Explore the Agenda
8:00 am Check-In, Coffee, & Light Breakfast
Workshop Track 1: Stabilization & Sustained Release Strategies for Biologics & Peptides
Workshop A
9:00 am Extending the Life of Biologics: Formulation Strategies & Preclinical Challenges of Developing Long-Acting Drug Delivery Systems
As ophthalmology advances toward longer dosing intervals, extending the half-life of biologics has become essential to reducing treatment burden and improving patient outcomes. This workshop will explore historic lessons and current innovations in developing long-acting delivery systems, focusing on formulation strategies and preclinical considerations that shape successful translation. Participants will gain insight into stability optimization, depot design, and the regulatory mindset required to bring next-generation biologic delivery platforms to market.

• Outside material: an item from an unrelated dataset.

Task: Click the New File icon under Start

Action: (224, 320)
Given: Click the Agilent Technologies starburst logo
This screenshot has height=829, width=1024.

Key Topics to be Explored:
- Review current challenges in biologic delivery, including molecular instability, aggregation, and degradation in ocular environments
- Analyze why limited progress has been made in developing long-acting delivery systems in ophthalmology
- Evaluate formulation opportunities for ocular biologics – including particles, implants, depots, and bioresponsive systems – and discuss their respective limitations in terms of stability, release control, and biocompatibility
- Discuss preclinical hurdles in sustained biologic delivery, including model selection and safety/efficacy evaluation Future gazing: a look into the next generation of delivery platforms
Workshop Track 2: Delivering Gene & Cell Therapies with Precision
Workshop B
9:00 am Gene Therapy Delivery Decoded: Surgical Routes, Vector Targeting, & Immune Mitigation in the Eye
Gene therapy is no longer just a treatment; it’s a delivery system. By delivering a gene instead of a protein, developers can enable continuous in-eye production of therapeutic proteins, potentially reducing injection burden for years. But this approach hinges on getting the right vector to the right cells, through the right route, with minimal immune response. This workshop will explore gene therapy as a delivery modality, comparing subretinal, intravitreal, and suprachoroidal approaches through the lens of real-world feasibility, safety, and vector precision.

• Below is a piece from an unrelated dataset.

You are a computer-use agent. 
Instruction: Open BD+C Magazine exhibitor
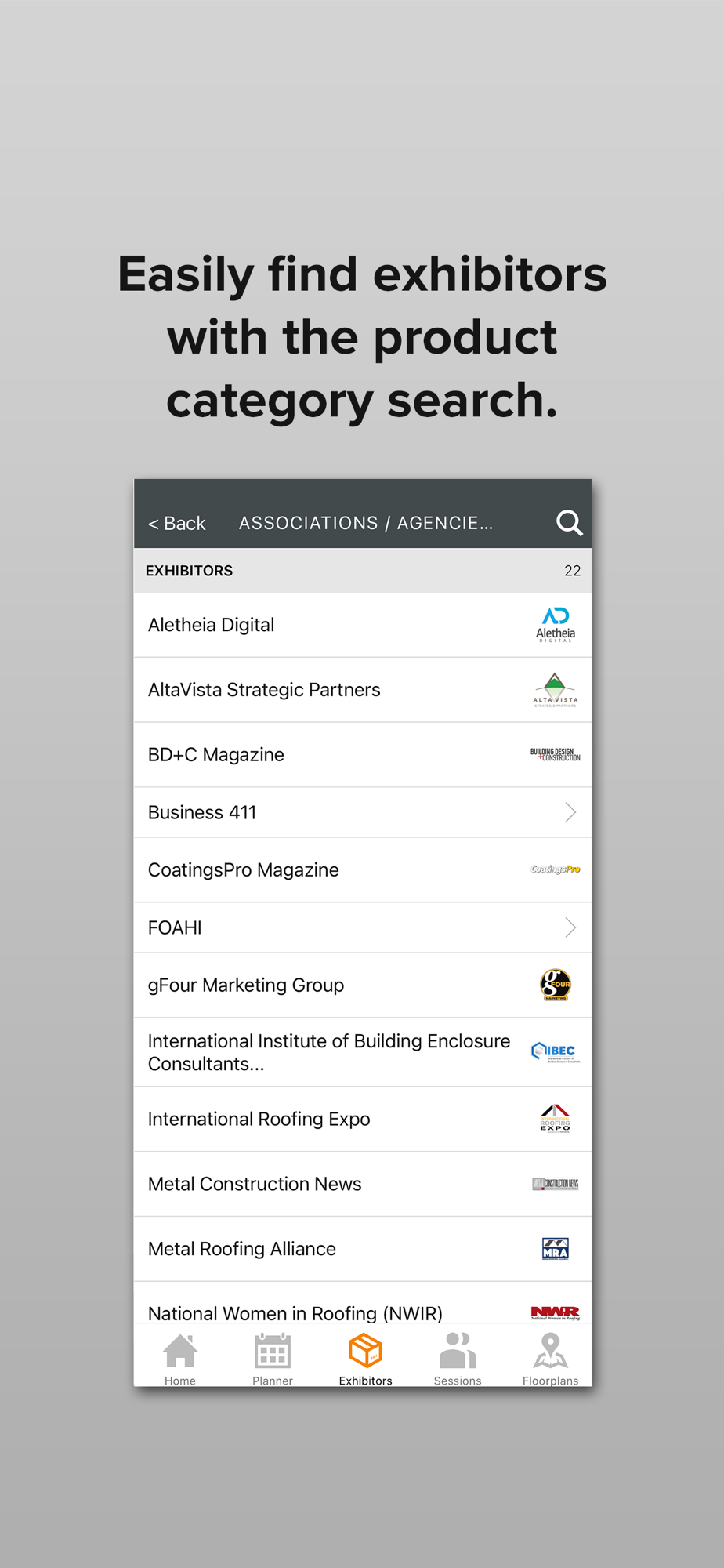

Key Topics to be Explored:
- How does gene therapy function as sustained drug delivery, and what conditions require protein production inside specific retinal cells like rods and cones?

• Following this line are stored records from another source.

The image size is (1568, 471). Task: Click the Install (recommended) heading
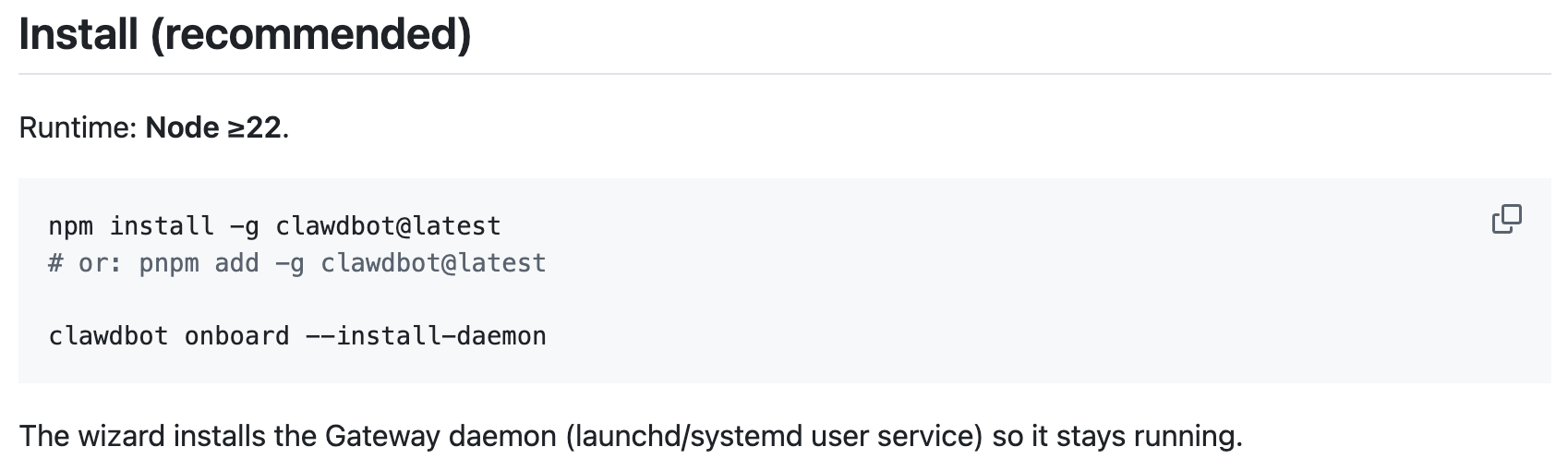pyautogui.click(x=245, y=34)
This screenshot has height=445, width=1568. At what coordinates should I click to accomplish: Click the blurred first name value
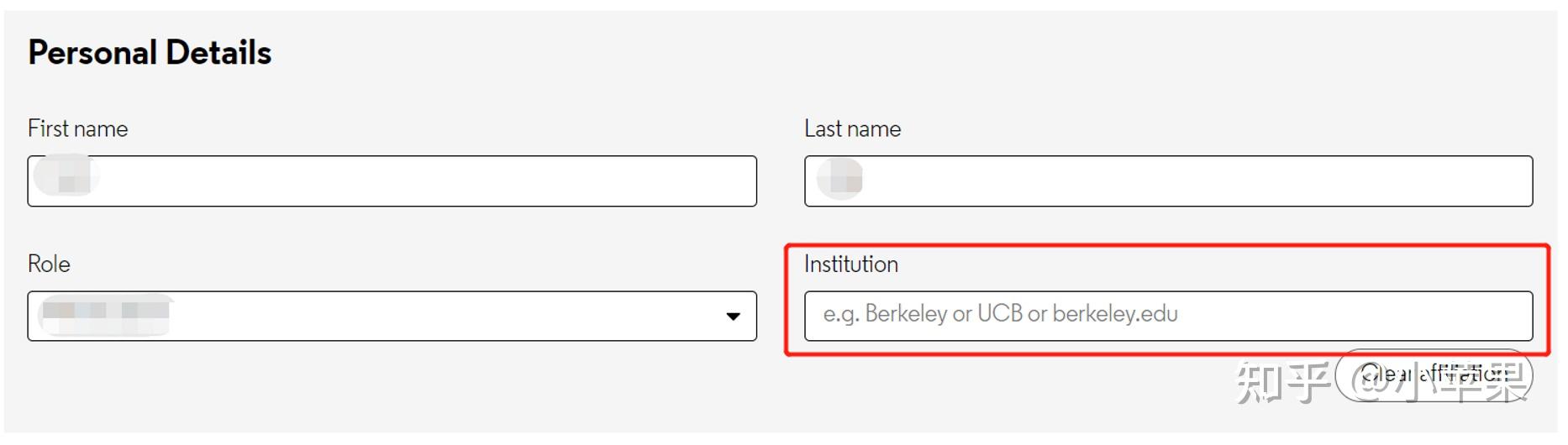tap(66, 176)
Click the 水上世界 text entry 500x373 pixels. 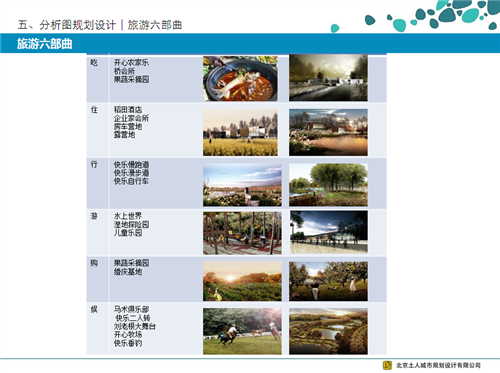(x=128, y=216)
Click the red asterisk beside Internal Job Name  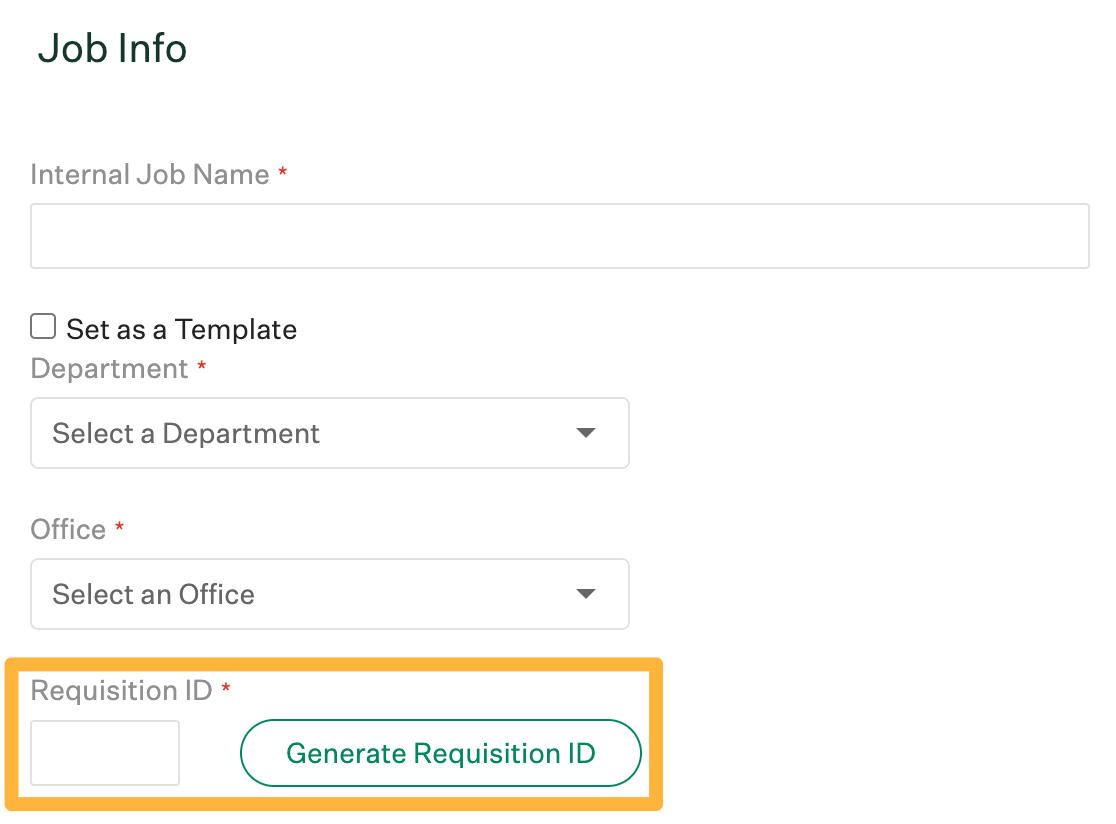pyautogui.click(x=281, y=173)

- Why does subretinal delivery remain the method of choice for precision targeting and what are the surgical trade-offs, including risk of retinal detachment?
- What’s the role of AAV serotype selection (e.g., AAV2 vs. AAV8) in targeting the correct retinal layers, and how does that impact safety and efficacy?
- How do intravitreal and suprachoroidal injections compare in terms of anatomical access, procedural simplicity, and delivery to deep retinal tissues?
- What strategies are being developed to mitigate immunogenicity, and how are vector surfaces being modified to reduce inflammation?
- Why is systematic vector testing still lacking, and how do current manufacturing challenges limit the scalability of gene therapy delivery systems in ophthalmology?
12:00 pm Lunch Break & Networking
Workshop C
1:00 pm Unpacking the Challenge: Delivering Peptides Without Compromising Bioactivity
Despite their therapeutic potential, peptides continue to present a complex puzzle when it comes to sustained delivery, especially within the constraints of the intravitreal and suprachoroidal spaces. This workshop will explore why sustained peptide delivery has remained elusive, and what formulation innovations, especially around suspension dynamics, molecular engineering, and modular platforms, may finally unlock success.
Key Topics to be Explored:
- Why peptide therapeutics have failed to achieve long term-delivery in the vitreous, and how new strategies are beginning to shift the paradigm
- Investigate how stabilizing peptides in suspension can mitigate degradation, reduce burst release, and improve duration without requiring encapsulation or PEGylation
- Modifying peptide structure or charge to enhance targeting and penetration without compromising bioactivity
- Discuss emerging modular formulation systems that allow developers to tailor peptide delivery to the needs of specific compounds, accelerating translation from discovery to clinic
Workshop D
1:00 pm Advancing Cell Therapy for Vision: Overcoming Delivery, Viability, & Immune Barriers
Despite promising results in preclinical models, cell therapies for ocular disease continue to face critical translational challenges from low post-injection viability and cell migration to structural disorganization and immune rejection. This workshop will examine how delivery innovations like hydrogel encapsulation, patient-specific sourcing, and immunomodulatory strategies are reshaping the future of retinal cell therapy.
Key Topics to be Explored:
- Why do injected cells fail to stay in place, and how can light-activated hydrogels improve structural outcomes post-delivery?
- How does spatial organization influence the therapeutic function of cells, and what preclinical evidence supports this correlation?
- What are the trade-offs between using autologous cells versus universal or “blank” cells to avoid immunogenicity and streamline manufacturing?
- How can we mitigate immune responses without fully suppressing efficacy, what does “partial acceptance” mean in real-world cell delivery?
- What are the next steps needed to move structurally stable, viable cell therapies into clinical trials for degenerative retinal diseases?